== TASK DIRECTIONS ==
The entries that follow include a run beginning at the line with "Click the gtag('js', new Date()) line" and ending at the line with "Toggle the Debug"; restate that run word for word and leave the rest out.

== ENTRIES SHOWN ==
....

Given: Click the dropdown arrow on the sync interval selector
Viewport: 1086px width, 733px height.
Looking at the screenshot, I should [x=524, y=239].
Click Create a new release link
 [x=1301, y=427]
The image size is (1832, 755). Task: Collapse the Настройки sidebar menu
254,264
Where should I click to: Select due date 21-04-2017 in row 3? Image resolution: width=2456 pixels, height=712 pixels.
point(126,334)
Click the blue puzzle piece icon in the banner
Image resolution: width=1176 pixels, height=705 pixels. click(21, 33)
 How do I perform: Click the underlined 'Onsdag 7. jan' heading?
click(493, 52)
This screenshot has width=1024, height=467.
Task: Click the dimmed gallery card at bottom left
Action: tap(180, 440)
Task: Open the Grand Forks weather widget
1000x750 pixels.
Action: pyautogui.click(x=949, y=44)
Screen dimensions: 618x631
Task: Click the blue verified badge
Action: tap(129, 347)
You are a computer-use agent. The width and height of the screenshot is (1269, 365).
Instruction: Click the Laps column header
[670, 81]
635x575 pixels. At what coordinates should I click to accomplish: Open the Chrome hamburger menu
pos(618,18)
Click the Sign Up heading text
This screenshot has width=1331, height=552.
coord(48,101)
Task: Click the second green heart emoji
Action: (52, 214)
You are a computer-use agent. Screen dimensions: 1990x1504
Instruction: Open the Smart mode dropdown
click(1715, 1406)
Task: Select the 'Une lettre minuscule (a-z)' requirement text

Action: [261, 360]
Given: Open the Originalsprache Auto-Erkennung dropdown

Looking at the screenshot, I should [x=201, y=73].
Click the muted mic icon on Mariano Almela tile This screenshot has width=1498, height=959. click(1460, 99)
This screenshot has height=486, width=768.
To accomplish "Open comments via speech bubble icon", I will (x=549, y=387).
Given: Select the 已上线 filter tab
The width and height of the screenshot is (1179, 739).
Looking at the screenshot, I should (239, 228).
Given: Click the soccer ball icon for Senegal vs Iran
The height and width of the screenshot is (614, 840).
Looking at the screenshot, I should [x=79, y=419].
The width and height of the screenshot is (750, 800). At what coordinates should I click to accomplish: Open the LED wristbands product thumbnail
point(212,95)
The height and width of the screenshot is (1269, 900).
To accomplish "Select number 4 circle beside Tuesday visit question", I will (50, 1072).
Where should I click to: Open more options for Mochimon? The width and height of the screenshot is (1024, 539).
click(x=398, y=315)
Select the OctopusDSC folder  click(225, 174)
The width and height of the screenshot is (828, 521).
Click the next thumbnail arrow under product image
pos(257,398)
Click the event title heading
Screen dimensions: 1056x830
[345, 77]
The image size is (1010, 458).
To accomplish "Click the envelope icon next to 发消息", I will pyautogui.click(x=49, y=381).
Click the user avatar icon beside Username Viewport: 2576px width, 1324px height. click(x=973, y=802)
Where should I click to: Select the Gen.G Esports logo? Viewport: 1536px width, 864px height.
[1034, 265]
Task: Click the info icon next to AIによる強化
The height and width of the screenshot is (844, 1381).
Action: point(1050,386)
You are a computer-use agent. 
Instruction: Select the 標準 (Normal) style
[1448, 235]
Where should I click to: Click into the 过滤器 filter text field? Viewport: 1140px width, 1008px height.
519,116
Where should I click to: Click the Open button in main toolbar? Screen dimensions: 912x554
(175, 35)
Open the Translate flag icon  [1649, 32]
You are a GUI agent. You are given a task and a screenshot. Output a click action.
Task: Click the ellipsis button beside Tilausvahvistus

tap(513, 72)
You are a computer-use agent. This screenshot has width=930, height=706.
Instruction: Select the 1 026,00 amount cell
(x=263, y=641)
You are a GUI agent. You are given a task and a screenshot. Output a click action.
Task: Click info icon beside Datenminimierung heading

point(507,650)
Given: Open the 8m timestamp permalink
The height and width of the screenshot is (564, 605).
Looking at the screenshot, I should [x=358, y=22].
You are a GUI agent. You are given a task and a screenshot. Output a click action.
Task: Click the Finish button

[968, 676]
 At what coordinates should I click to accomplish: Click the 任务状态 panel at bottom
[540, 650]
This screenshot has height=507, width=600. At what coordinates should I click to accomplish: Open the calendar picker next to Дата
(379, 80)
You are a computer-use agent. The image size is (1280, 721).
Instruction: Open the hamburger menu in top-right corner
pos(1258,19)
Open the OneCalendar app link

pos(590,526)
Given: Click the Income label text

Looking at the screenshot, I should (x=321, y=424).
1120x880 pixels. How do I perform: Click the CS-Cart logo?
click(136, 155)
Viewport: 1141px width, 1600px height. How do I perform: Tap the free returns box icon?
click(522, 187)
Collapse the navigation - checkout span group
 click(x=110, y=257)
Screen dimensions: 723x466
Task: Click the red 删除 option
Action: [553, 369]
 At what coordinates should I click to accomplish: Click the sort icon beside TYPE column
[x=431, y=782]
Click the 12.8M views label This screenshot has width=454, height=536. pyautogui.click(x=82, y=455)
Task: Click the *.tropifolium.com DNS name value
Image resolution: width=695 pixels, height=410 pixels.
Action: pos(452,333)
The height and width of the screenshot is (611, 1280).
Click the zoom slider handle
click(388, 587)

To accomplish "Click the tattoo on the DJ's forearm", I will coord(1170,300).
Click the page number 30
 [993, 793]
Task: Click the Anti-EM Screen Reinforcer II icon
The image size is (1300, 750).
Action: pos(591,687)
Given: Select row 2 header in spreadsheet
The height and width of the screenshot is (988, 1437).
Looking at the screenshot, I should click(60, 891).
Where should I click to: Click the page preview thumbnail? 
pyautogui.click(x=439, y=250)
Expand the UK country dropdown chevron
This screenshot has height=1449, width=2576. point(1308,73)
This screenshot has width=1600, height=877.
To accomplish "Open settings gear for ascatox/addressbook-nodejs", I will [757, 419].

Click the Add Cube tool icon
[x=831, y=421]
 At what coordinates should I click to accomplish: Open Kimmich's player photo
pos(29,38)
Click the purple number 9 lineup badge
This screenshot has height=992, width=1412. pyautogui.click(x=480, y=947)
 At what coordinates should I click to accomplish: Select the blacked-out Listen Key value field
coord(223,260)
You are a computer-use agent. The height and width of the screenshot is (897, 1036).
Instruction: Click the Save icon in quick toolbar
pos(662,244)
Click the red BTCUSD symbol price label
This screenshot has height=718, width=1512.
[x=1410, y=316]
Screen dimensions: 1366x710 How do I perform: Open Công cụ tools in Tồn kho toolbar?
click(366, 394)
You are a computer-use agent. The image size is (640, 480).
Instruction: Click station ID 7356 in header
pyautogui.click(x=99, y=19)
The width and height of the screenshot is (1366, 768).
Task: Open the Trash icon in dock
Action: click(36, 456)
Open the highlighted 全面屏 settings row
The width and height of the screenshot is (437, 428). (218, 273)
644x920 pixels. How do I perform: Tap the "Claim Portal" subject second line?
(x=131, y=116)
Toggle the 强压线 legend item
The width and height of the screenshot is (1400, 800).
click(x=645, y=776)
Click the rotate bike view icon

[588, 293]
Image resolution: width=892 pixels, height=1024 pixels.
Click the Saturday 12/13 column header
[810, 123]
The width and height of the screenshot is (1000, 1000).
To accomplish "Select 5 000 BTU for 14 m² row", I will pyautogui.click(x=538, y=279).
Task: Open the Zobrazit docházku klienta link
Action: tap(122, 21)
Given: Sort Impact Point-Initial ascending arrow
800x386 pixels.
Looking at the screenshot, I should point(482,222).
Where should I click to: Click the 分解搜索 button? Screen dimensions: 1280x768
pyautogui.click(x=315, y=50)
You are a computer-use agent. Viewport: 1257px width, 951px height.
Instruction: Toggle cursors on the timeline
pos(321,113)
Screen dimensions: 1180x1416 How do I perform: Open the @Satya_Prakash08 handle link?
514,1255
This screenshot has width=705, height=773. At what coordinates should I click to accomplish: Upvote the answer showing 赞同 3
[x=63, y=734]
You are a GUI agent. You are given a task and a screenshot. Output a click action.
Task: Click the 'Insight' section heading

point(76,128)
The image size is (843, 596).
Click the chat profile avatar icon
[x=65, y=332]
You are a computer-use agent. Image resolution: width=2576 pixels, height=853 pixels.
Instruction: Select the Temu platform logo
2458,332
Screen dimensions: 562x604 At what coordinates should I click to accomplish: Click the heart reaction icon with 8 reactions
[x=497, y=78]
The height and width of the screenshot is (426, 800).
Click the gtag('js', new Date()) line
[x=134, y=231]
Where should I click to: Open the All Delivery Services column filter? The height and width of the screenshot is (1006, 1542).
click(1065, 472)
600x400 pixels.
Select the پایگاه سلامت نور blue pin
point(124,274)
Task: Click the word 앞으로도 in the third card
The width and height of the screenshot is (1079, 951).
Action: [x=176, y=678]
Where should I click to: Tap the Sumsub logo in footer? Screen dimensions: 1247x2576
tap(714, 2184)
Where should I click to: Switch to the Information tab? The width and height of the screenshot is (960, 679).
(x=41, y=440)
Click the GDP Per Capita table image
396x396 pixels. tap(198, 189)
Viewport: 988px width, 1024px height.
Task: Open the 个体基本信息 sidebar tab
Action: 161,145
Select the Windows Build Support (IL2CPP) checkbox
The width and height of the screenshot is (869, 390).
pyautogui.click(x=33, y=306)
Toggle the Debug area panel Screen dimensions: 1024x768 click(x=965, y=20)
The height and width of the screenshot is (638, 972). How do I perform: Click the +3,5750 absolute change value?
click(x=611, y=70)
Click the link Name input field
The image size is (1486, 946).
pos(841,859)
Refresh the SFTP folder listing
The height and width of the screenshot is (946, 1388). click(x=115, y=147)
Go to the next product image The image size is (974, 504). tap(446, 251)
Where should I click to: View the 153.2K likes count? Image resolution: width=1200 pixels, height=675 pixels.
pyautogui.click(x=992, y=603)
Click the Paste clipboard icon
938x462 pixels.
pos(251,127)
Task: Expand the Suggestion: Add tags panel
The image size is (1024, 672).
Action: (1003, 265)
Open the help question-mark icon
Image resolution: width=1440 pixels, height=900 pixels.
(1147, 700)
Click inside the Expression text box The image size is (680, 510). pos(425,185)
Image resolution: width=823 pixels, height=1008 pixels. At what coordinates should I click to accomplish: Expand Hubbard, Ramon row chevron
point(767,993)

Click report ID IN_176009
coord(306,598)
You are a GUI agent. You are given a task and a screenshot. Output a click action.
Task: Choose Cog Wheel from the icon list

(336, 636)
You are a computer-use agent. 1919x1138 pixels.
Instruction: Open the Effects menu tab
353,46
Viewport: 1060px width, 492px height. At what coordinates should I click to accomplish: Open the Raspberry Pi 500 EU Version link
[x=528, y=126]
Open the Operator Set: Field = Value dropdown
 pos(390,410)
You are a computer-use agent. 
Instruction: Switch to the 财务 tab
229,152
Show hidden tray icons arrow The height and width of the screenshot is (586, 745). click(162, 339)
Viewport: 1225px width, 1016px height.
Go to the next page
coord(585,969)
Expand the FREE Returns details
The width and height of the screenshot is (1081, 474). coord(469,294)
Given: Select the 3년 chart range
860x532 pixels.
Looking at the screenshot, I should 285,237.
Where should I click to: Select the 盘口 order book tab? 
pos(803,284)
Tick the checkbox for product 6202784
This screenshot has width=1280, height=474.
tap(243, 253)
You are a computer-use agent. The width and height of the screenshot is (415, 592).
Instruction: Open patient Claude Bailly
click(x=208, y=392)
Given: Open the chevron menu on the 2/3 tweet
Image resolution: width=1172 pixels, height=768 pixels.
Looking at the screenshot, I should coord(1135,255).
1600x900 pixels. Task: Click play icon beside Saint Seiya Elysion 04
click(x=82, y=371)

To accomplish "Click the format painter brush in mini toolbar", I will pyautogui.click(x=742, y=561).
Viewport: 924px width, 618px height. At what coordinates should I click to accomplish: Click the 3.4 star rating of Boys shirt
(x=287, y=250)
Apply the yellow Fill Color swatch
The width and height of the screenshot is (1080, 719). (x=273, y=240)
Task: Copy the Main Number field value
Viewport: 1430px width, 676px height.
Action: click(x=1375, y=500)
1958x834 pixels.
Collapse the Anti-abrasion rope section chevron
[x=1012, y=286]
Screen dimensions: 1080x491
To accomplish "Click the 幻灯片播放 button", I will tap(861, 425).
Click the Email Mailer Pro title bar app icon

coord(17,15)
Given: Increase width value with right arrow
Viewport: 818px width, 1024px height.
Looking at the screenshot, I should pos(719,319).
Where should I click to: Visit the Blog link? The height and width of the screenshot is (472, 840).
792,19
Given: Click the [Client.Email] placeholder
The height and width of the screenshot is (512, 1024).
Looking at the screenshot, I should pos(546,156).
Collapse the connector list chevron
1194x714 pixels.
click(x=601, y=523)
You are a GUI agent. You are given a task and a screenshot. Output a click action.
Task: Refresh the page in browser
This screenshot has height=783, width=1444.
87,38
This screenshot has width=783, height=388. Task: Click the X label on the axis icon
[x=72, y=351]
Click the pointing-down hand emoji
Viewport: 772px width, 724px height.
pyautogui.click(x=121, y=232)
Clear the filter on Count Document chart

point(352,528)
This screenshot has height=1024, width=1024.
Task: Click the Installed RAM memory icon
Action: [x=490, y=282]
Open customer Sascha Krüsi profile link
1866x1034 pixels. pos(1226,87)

....

== REPLY ==
Click the gtag('js', new Date()) line
[x=134, y=231]
Where should I click to: Open the All Delivery Services column filter? The height and width of the screenshot is (1006, 1542).
click(1065, 472)
600x400 pixels.
Select the پایگاه سلامت نور blue pin
point(124,274)
Task: Click the word 앞으로도 in the third card
The width and height of the screenshot is (1079, 951).
Action: [x=176, y=678]
Where should I click to: Tap the Sumsub logo in footer? Screen dimensions: 1247x2576
tap(714, 2184)
Where should I click to: Switch to the Information tab? The width and height of the screenshot is (960, 679).
(x=41, y=440)
Click the GDP Per Capita table image
396x396 pixels. tap(198, 189)
Viewport: 988px width, 1024px height.
Task: Open the 个体基本信息 sidebar tab
Action: 161,145
Select the Windows Build Support (IL2CPP) checkbox
The width and height of the screenshot is (869, 390).
pyautogui.click(x=33, y=306)
Toggle the Debug area panel Screen dimensions: 1024x768 click(x=965, y=20)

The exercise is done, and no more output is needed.